→ Extrait du texte
+ + + +

Alors pourquoi créer une seconde banque publique au lieu de perfectionner celle qui existe? Mystère. A un moment où la profitabilité des entreprises s'est fortement réduite (98% d'autofinancement en 1998, 60% aujourd'hui) et où, du fait de la mise en place de nouvelles normes financières internationales (Bâle III) qui devraient contribuer à raréfier et à renchérir le crédit, les entreprises françaises sont plus dépendantes que jamais des financements bancaires à tous les stades de leur développement: création, innovation, accès à l'international, croissance externe, transmission.

Au lieu de créer une seconde banque publique d'investissement, dont le financement reste dans les limbes ou proviendrait d'une réduction des moyens d'OSéO, ce qui serait ubuesque, quatre actions pratiques pourraient être envisagées dans ce domaine:

  • 1. Nommer un nouveau patron d'OSéO, avec une feuille de route claire, pour marquer une nouvelle étape; des noms intéressants circulent;
  • 2. Mettre à la disposition d'OSéO des moyens financiers accrus (en provenance du doublement du plafond du livret A, par exemple);
  • 3. Faire en sorte que les chargés de clientèle des banques «normales», qui doivent continuer à financer à titre principal l'économie, connaissent bien les dispositifs publics et les pratiquent sans complexe; paradoxalement ce n'est le cas partout.
  • 4. Pérenniser le rôle du médiateur du crédit confié initialement à René Ricol: les relations banques /PME ne sont pas complètement apaisées.

Améliorer l'accès des PME au crédit, c'est bien mais pas suffisant; il faut traiter en même temps la question des fonds propres en partant de la situation actuelle, qui présente quatre caractéristiques.

Traditionnellement les PME françaises ne disposent pas de capitaux propres à la hauteur de leurs projets et des aléas de la vie économique. Le quart des sociétés se créent avec moins de 2.000 euros de capital, ce qui les renvoient vite à la bonne volonté des banques ou au tribunal de commerce pour cause de dépôt de bilan; l'épargne française reste abondante: 90 milliards d'excédent en 2010, contre 65 en 2004 car le taux d'épargne des ménages français demeure très élevé: 16% environ; mais plus de 80% de cette épargne va vers l'assurance-vie ou des placements sur livret, c'est-à-dire en définitive vers le financement du déficit budgétaire de l'Etat ou le logement social; l'épargne liquide est largement défiscalisée alors que l'épargne investie dans l'économie n'est pas clairement et durablement encouragée.

Il importe donc de réorienter de façon durable l'épargne nationale, celle des ménages, mais aussi celle des entreprises vers le financement de l'économie, que l'on peut qualifier de «redressement productif».

+ + + +

→ Défi
Reproduisez fidèlement, dans l'extrait sur le financement des PME, tout ce qui va de « Améliorer l'accès des » jusqu'à « présente quatre caractéristiques. ».

+ + + +

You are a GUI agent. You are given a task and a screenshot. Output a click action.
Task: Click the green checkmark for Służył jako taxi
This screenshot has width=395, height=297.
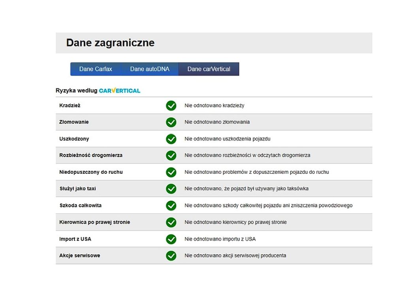tap(171, 188)
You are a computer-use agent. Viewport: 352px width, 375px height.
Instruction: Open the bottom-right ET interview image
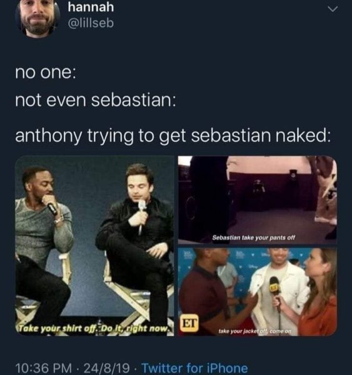click(x=258, y=292)
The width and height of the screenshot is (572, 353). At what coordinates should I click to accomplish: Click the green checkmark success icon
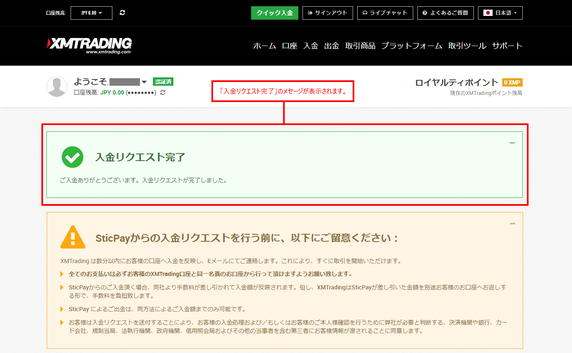(72, 157)
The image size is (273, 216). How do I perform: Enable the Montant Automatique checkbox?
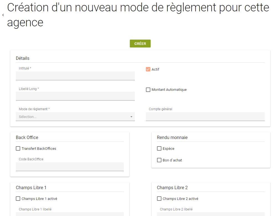(148, 90)
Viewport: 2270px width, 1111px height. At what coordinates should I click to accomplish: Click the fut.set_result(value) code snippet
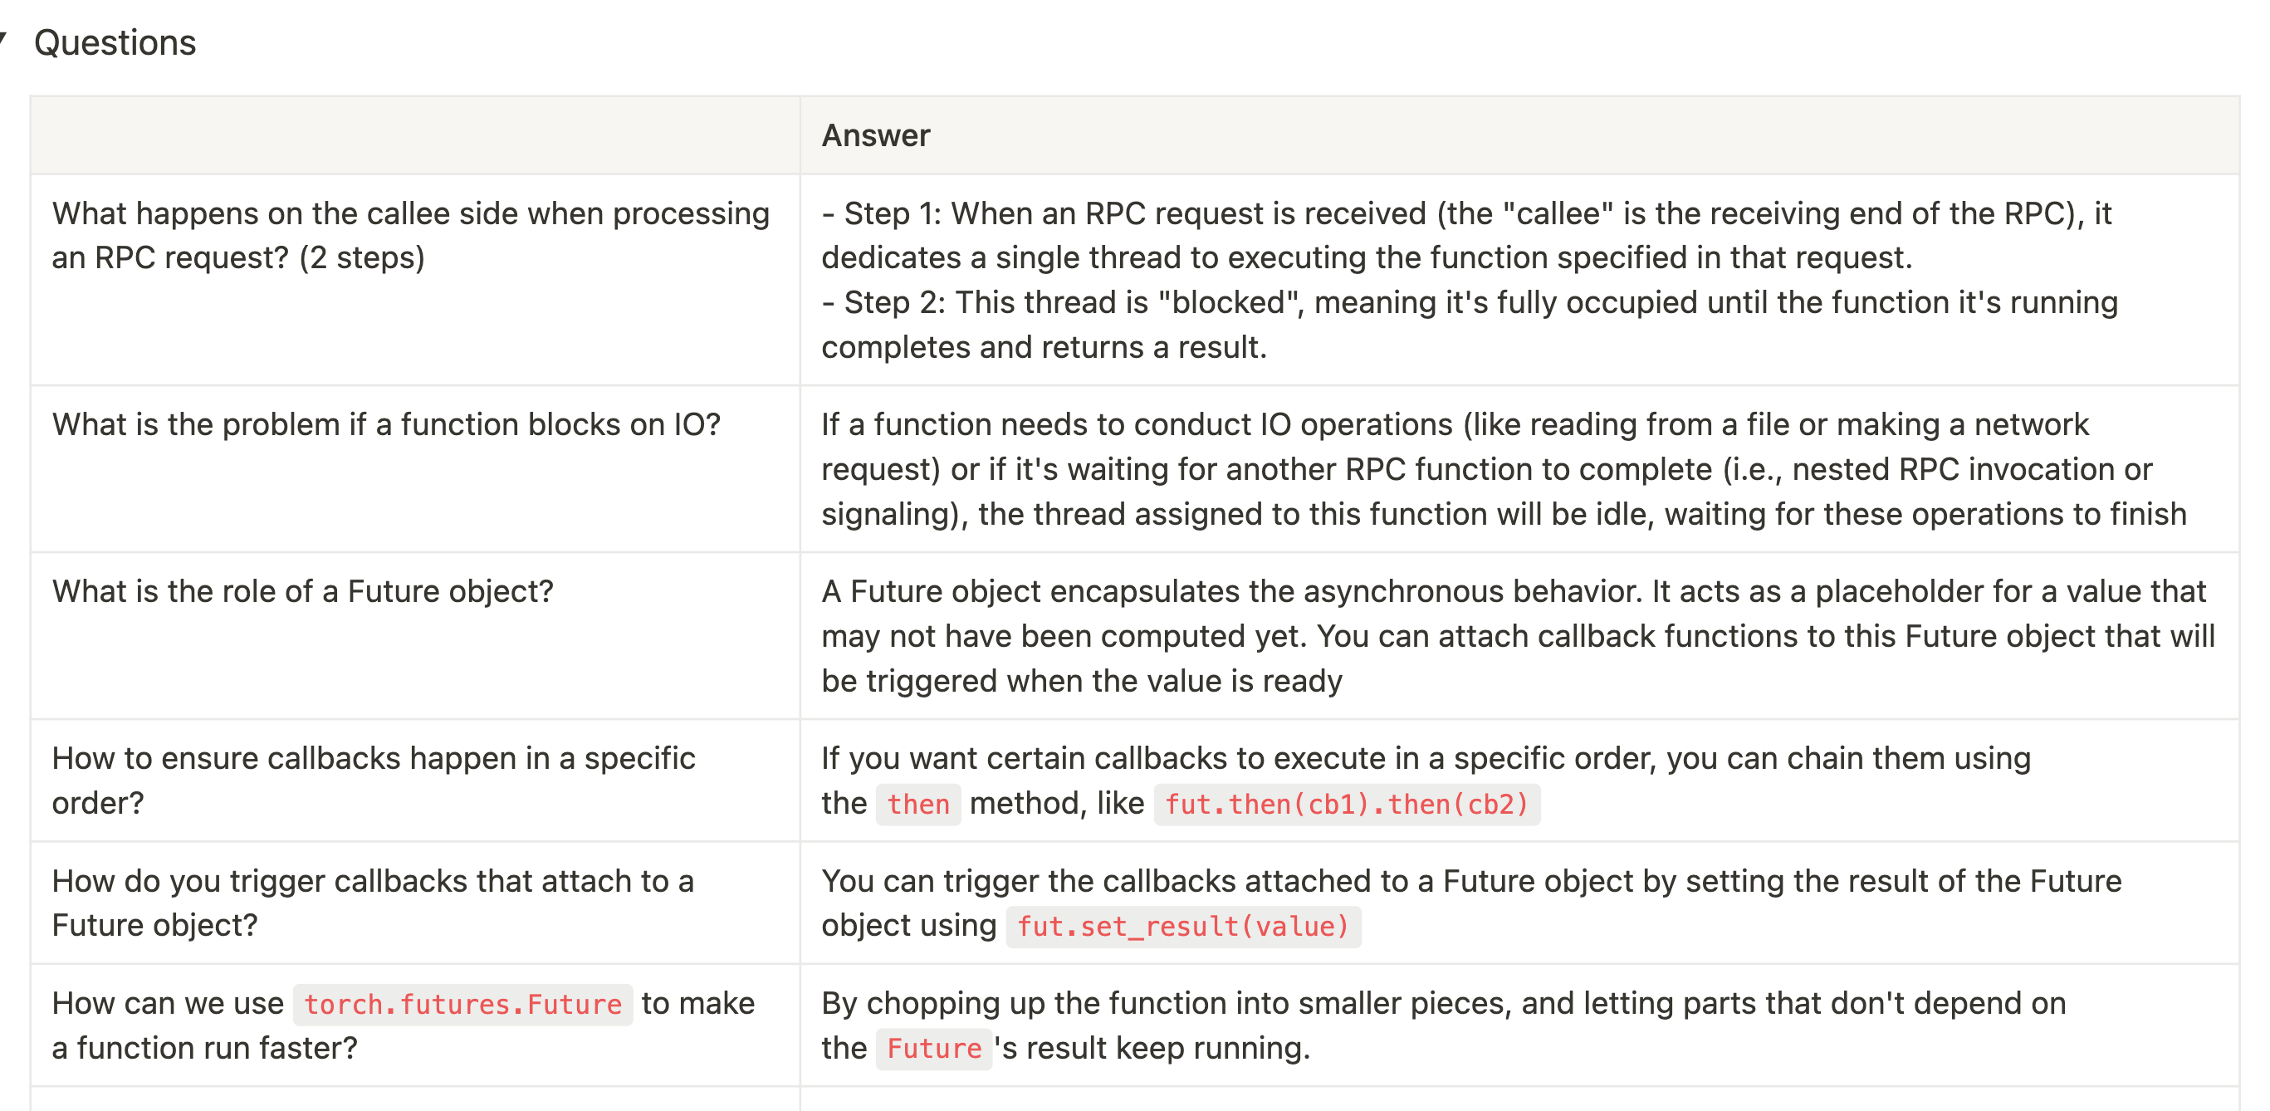(x=1183, y=927)
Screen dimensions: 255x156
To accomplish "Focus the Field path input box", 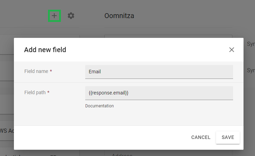I will (x=159, y=93).
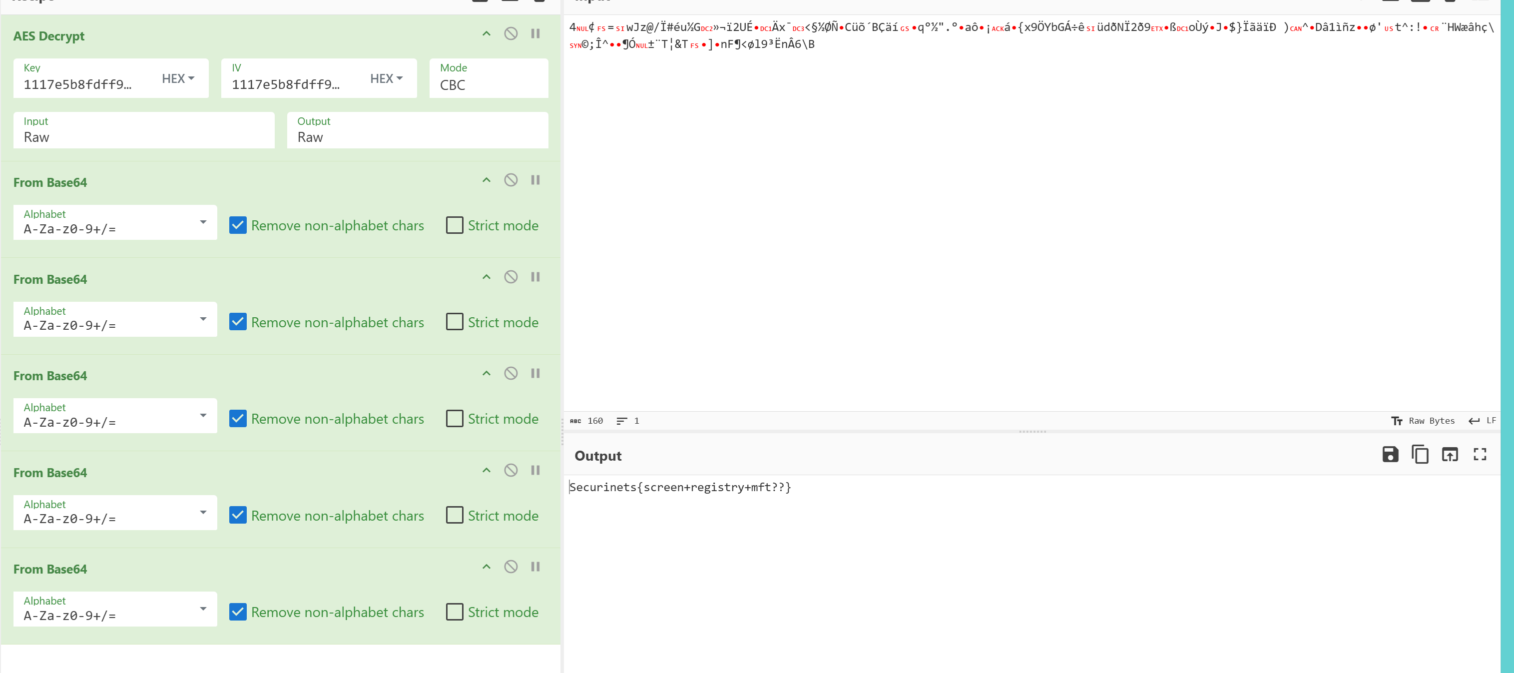Open the IV format HEX dropdown
Image resolution: width=1514 pixels, height=673 pixels.
click(x=386, y=78)
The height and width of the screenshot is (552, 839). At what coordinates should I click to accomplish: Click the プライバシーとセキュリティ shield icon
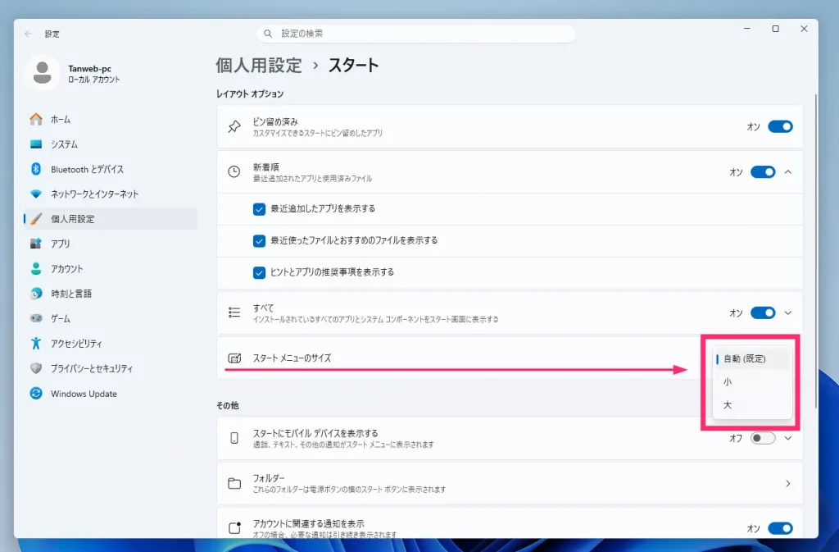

+ + + +

→ Réponse attendue
Améliorer l'accès des PME au crédit, c'est bien mais pas suffisant; il faut traiter en même temps la question des fonds propres en partant de la situation actuelle, qui présente quatre caractéristiques.